● **TEXT EXCERPT**:
Jason L Tibbitts III wrote:
>>>>>> "BS" == Ben Smithurst <ben@scientia.demon.co.uk> writes:
>
> BS> If the file specified by require_files (i.e. the list's base directory)
> BS> doesn't exist, the director will simply be ignored and the address
> BS> passed on to the next, in the normal Exim way.
>
> This is kind of cute. It hardcodes in some specific intelligence of how
> Mj2 stores its lists, though, which seems vaguely nasty.
It also has one more serious problem: case sensitivity. If this list
were named majordomo-workers on the server, and I addressed it to
Majordomo-Workers, it wouldn't see that list. That isn't technically a
problem, since local-parts _are_, by definition, case sensitive, but it
would likely cause a lot of unexpected surprises.
> Is it possible to call a program and use the return value to determine
> whether or not the director succeeded? I'm basically trying to mirror the
> qmail support here; we get the address we're being called at from the
> command line or the environment and we figure out if the address is one of
> ours.
Hmm... There is a queryprogram router which does something like that,
but routers only deal with remote addresses. Something similar, if not
better, should be possible though, since recent Exim versions can have a
built in Perl interpreter. This isn't compiled in by default though, and
may mean folk have to recompile Exim with this support, and also means
they have to be using a fairly recent version of Exim.

● **PROBLEM A**:
Transcribe the part of the Exim mailing list message from "Hmm... There is" up to and including "version of Exim.".

● **EXCERPTED DATA**:
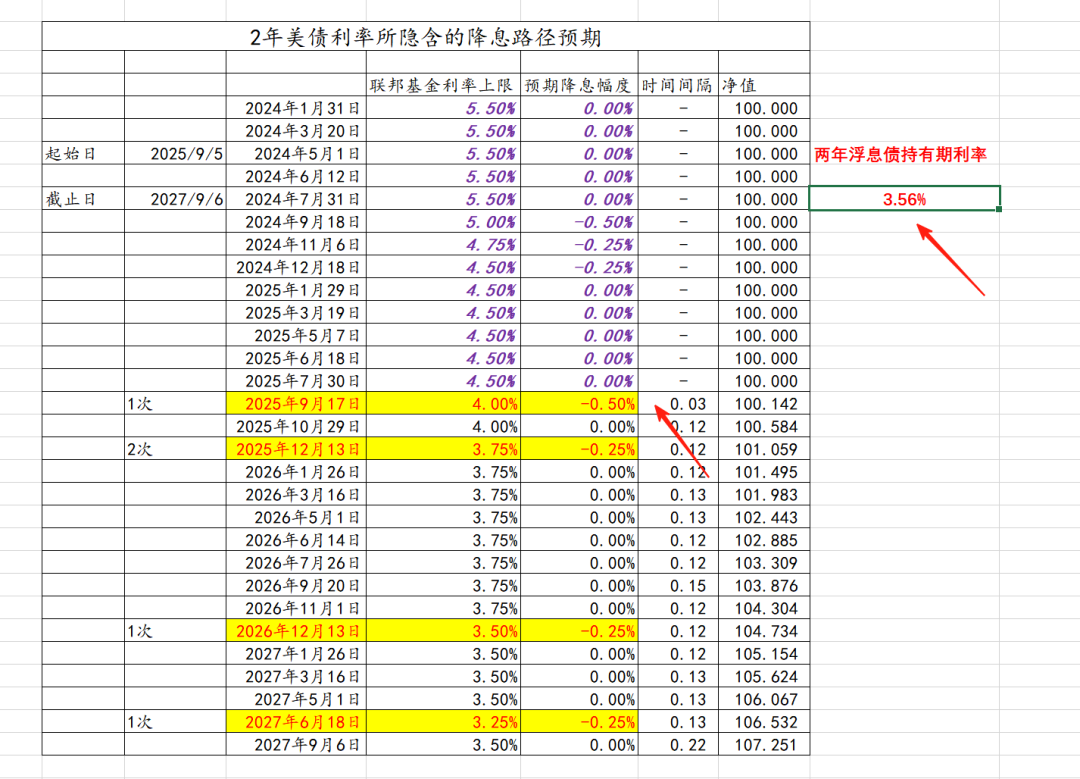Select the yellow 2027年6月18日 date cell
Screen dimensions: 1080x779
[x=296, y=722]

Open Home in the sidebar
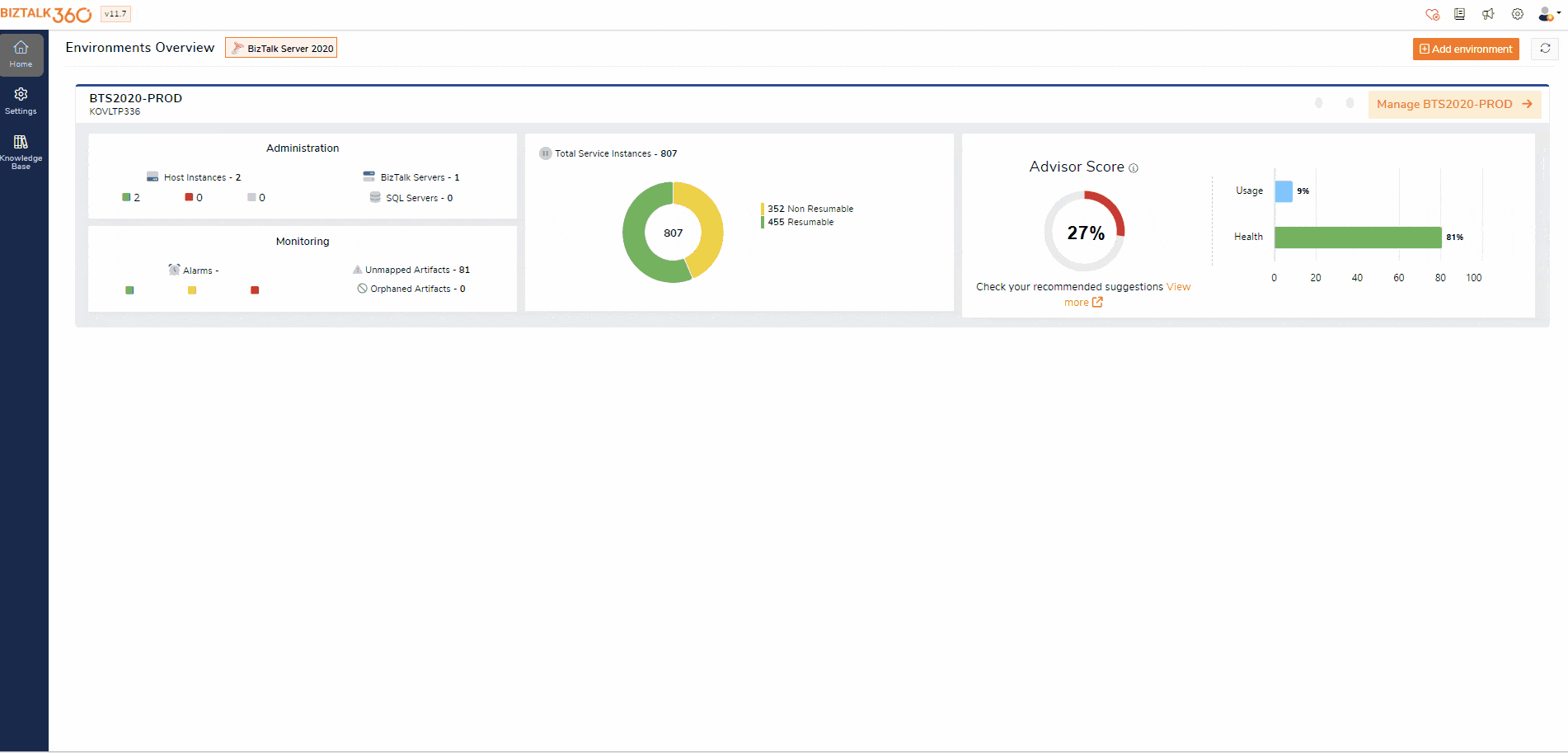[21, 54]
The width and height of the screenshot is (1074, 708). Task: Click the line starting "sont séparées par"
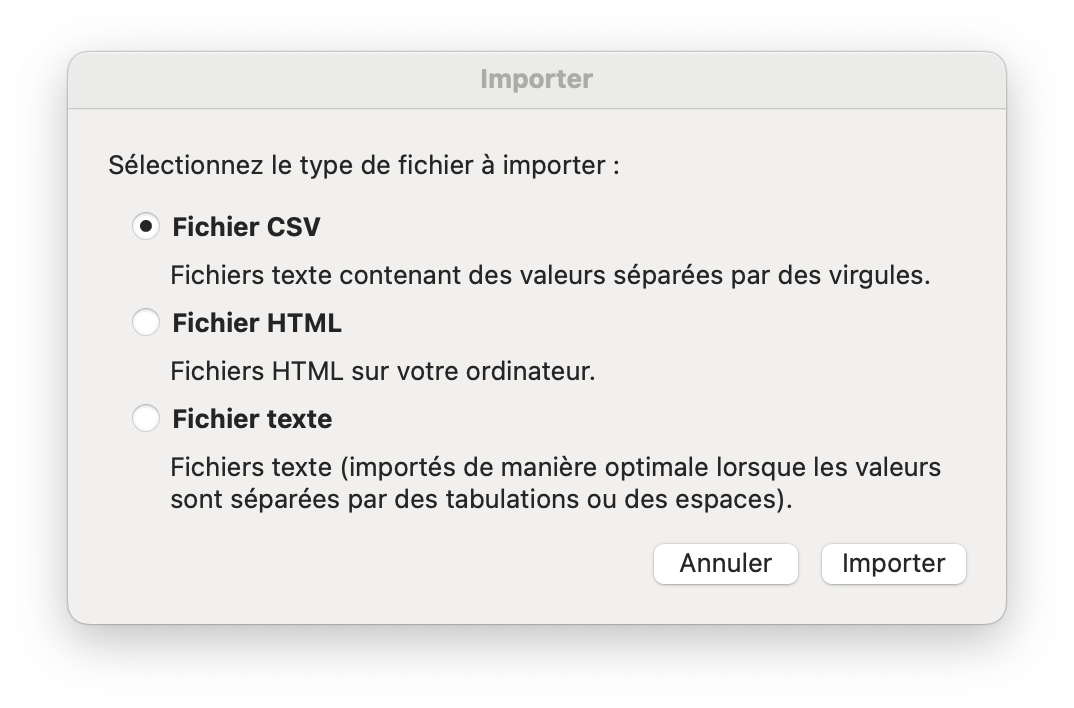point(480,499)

● **PROBLEM B**:
Reproduce the whole listing that follows the Exim mailing list message word for word, leaving out the pictures.

● **FINAL ANSWER A**:
Hmm... There is a queryprogram router which does something like that,
but routers only deal with remote addresses. Something similar, if not
better, should be possible though, since recent Exim versions can have a
built in Perl interpreter. This isn't compiled in by default though, and
may mean folk have to recompile Exim with this support, and also means
they have to be using a fairly recent version of Exim.

● **FINAL ANSWER B**:
Select the yellow 2027年6月18日 date cell
Screen dimensions: 1080x779
[x=296, y=722]

Open Home in the sidebar
[21, 54]
The width and height of the screenshot is (1074, 708). Task: Click the line starting "sont séparées par"
point(480,499)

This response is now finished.